You Don’t know What You’ve Got Until It Is Gone

I associate this phrase with gratitude and staying aware about what I have in life. But over the past week, this phrase has transformed into something different. With the year being 2020 and marinating in the idea of perfect vision and hindsight, I am finding that “you don’t know what you’ve got until it is gone” to be true about our hardships just as much about the good in life. 2019 was filled with grief for me. Grief over the reality of a 7 year journey along side my husband through his medical retirement from the Army, discovering new factors like food allergies and the effects of traumatic brain injury among other challenges in life. In an effort to cope with my own emotions I realize I had been focusing on the impact on my husband never once taking a moment to look at what it was doing to me.

As I come out the other side (and thank GOD there is another side!) and find hindsight, I realize how much grief colors our worlds. It can be a dark and dampening blanket that covers and invades everything. It skews our realities.

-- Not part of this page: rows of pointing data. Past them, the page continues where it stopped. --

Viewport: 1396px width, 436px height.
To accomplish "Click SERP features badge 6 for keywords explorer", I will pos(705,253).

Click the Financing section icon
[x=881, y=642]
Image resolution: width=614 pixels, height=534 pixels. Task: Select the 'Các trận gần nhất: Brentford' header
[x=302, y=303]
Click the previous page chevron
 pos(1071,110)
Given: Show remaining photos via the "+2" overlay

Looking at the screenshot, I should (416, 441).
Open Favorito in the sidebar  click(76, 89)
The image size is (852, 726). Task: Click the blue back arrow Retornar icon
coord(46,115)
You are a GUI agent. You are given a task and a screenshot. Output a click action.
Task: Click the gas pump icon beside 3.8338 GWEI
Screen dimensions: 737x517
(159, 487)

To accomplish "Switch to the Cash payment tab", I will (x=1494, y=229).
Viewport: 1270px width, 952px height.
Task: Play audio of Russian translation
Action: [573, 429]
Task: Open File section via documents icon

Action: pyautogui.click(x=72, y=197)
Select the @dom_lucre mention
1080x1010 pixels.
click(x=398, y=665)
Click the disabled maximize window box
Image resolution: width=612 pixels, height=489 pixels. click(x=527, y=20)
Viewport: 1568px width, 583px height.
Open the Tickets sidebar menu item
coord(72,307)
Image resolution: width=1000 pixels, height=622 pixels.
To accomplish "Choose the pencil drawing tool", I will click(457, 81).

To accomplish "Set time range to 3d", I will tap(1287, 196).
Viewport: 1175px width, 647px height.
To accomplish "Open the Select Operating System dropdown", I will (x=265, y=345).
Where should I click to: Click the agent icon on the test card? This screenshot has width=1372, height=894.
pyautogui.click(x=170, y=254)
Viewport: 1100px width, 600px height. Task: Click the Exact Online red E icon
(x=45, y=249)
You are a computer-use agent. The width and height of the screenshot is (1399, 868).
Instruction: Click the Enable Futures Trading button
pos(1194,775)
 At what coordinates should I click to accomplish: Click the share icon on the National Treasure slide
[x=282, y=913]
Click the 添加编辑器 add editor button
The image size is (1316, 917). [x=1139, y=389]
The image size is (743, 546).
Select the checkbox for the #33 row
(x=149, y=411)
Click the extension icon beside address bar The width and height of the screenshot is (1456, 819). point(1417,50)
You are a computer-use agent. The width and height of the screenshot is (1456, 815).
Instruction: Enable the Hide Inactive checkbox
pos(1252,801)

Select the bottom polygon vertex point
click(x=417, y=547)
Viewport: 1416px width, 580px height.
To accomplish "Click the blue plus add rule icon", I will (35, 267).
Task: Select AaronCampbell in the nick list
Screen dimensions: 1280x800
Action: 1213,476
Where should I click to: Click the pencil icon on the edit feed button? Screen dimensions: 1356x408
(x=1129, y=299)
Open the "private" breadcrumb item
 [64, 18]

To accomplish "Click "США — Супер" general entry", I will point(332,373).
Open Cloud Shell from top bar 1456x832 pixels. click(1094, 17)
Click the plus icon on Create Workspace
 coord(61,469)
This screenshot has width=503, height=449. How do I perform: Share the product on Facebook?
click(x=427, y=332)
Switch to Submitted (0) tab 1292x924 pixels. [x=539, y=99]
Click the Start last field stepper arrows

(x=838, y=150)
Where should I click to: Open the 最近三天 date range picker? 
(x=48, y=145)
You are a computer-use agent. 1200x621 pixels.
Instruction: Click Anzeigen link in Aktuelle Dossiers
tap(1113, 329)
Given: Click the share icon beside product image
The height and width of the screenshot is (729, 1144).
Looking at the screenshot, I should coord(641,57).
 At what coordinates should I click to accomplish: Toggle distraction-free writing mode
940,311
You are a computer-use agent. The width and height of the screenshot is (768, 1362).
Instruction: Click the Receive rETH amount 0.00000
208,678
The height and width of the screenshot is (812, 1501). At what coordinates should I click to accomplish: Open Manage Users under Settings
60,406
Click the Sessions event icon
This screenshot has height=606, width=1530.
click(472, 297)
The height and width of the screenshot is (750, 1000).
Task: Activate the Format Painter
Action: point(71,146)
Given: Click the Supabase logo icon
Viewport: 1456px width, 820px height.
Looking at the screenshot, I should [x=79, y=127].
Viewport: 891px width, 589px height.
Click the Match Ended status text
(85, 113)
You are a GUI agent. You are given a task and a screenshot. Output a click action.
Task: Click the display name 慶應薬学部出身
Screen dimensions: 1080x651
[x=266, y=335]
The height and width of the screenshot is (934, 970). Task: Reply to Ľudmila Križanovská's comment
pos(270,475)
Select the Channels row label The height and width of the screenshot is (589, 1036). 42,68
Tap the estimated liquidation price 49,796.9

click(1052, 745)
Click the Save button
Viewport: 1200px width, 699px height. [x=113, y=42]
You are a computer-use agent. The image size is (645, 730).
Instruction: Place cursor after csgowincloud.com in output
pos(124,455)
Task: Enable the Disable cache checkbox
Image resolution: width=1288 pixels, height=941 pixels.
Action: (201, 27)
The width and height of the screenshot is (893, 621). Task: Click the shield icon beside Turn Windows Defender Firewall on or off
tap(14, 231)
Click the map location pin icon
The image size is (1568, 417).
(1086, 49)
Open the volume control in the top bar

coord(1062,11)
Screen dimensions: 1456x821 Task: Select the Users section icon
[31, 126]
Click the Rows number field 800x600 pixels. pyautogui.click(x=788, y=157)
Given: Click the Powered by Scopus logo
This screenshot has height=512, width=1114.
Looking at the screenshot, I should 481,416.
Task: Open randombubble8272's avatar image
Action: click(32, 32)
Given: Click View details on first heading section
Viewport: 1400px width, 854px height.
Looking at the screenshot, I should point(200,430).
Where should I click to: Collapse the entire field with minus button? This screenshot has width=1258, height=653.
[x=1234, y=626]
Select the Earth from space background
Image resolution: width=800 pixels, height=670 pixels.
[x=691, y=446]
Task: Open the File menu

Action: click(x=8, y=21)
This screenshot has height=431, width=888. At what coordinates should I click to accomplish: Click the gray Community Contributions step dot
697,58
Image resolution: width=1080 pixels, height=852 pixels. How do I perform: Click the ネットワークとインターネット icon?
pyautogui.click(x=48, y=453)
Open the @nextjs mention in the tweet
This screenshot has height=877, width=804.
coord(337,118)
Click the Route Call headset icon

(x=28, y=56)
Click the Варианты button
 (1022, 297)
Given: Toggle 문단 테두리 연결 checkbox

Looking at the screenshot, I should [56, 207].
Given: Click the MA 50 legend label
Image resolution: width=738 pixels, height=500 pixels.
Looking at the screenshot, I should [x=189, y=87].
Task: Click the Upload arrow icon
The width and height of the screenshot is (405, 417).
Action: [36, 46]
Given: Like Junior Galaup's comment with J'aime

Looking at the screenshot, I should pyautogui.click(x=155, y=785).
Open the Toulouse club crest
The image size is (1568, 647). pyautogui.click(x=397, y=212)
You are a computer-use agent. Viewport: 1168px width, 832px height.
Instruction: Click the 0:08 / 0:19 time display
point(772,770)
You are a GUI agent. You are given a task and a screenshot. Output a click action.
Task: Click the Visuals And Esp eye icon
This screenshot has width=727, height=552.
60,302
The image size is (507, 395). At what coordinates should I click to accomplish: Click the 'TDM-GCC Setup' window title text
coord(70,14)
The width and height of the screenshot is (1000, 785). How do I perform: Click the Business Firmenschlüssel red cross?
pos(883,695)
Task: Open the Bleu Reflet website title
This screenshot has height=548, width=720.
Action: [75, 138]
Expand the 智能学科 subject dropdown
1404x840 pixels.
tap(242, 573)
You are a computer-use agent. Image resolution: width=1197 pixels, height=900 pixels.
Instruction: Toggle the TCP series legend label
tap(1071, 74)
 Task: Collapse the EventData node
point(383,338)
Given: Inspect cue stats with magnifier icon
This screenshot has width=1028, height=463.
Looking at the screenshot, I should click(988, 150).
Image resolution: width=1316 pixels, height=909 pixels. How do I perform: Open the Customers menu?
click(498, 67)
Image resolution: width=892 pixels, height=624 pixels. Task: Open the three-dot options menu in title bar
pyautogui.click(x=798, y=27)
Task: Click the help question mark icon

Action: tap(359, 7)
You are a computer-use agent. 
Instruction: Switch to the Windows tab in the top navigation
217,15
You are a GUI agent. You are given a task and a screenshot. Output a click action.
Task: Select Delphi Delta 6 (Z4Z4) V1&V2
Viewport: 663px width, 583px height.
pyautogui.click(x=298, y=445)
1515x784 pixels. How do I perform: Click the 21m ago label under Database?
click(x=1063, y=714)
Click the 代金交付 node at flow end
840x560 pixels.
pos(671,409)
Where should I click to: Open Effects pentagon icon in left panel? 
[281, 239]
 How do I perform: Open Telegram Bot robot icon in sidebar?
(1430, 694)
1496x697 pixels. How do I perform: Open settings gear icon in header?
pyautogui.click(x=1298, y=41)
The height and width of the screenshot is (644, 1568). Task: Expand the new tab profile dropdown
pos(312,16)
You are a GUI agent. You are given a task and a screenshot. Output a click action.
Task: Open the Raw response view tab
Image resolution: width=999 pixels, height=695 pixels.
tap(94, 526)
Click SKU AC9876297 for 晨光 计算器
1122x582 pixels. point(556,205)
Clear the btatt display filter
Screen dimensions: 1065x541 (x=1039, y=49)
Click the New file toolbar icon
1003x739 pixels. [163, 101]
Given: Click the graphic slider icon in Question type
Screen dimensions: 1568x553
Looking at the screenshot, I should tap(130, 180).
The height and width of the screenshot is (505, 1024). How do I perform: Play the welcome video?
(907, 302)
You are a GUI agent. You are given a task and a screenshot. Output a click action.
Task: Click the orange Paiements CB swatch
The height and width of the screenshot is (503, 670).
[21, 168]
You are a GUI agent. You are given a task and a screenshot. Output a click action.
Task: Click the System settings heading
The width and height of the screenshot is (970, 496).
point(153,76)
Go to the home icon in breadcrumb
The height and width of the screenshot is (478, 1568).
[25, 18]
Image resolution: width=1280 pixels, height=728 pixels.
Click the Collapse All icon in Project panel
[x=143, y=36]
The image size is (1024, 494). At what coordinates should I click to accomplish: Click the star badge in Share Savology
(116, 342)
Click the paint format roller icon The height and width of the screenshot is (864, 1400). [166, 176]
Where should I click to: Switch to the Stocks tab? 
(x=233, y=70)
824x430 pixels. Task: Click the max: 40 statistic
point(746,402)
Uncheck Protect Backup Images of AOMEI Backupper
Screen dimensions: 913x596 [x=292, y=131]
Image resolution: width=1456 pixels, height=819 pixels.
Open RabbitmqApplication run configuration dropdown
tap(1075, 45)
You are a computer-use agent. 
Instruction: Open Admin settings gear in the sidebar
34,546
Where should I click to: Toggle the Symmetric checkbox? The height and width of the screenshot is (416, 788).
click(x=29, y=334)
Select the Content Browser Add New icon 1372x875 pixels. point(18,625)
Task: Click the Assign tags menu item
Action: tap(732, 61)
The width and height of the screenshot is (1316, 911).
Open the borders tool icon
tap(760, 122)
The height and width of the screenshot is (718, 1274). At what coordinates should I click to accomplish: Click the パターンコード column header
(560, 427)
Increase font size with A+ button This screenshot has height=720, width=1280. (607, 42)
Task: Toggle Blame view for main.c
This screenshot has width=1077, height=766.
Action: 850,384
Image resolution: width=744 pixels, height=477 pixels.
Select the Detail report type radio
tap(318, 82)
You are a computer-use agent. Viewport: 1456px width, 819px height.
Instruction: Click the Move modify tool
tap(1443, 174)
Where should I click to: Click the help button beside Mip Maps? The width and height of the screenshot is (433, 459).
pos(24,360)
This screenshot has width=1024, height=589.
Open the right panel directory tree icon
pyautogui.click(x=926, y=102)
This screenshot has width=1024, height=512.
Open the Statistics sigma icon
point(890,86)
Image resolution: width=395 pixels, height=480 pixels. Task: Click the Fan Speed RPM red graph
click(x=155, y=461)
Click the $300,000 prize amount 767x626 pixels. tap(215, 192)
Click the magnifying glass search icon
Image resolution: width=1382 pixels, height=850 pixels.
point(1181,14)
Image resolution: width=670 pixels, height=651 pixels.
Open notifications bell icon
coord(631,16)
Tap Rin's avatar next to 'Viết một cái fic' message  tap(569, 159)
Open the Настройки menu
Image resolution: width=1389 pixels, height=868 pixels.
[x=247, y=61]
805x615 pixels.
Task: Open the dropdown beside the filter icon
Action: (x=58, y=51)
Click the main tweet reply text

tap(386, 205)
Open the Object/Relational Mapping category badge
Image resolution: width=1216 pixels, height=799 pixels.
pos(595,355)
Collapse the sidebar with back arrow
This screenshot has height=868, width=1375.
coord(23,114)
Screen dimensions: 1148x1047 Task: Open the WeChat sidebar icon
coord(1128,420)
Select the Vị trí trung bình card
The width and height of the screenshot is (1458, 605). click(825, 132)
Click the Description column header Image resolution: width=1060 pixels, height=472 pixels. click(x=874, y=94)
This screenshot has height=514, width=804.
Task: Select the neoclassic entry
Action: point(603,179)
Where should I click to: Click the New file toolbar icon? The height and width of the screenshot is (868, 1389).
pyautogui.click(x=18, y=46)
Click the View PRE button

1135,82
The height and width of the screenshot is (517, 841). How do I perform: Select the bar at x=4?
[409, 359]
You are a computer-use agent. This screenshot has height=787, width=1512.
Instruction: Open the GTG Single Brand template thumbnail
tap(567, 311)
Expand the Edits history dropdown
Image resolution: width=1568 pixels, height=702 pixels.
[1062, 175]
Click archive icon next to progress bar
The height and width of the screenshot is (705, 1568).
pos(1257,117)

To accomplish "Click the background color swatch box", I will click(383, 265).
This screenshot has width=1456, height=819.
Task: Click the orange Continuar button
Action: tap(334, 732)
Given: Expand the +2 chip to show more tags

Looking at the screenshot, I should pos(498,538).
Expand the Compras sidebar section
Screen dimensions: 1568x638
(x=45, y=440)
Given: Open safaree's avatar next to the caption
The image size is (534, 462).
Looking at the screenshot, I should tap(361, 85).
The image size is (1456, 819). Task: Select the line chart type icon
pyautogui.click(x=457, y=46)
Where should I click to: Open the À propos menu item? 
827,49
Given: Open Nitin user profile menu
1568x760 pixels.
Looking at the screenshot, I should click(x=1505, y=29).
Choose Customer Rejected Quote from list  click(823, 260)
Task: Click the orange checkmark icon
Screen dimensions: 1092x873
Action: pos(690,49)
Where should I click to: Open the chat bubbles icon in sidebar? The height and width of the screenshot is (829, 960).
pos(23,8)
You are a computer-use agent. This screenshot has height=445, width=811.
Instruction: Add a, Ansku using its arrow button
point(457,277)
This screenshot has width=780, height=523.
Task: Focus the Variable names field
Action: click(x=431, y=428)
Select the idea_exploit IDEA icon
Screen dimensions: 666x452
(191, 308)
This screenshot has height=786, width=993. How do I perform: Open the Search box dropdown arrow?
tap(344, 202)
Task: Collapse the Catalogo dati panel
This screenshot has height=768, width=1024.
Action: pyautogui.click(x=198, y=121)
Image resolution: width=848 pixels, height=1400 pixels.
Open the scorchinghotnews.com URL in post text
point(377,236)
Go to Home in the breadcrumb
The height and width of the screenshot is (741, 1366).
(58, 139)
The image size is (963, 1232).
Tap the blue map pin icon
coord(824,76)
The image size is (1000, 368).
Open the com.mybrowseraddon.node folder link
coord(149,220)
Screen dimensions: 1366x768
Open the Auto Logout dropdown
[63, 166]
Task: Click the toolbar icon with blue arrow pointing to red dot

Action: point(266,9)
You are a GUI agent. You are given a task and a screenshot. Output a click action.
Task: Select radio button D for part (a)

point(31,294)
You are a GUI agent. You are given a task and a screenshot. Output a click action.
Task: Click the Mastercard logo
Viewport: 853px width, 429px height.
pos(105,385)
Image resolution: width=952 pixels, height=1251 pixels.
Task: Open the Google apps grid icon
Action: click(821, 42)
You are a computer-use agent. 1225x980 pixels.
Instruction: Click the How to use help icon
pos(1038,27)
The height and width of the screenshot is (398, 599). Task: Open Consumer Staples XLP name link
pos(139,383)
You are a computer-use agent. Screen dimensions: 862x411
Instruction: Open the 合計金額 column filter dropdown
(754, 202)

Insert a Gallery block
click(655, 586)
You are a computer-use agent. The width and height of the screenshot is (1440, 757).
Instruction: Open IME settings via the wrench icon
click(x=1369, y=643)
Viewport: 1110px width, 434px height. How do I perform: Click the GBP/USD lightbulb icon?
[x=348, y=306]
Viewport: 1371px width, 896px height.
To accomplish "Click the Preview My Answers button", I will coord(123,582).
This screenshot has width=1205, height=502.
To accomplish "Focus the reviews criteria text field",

I have found new understanding of community and the effects of isolation. I am forever grateful for the friends that have encouraged me and kept me trail running, going to church, and volunteering. It’s clear to me now how those things, even when it felt like I was faking it and not really present at all, became the things that have held me up.

I hope 2020 brings you perfect vision in your life. Whether that is moving from a past focus to the future or from the present moment to past hardships. However it shows up, there seems to be some magic in the air to find it.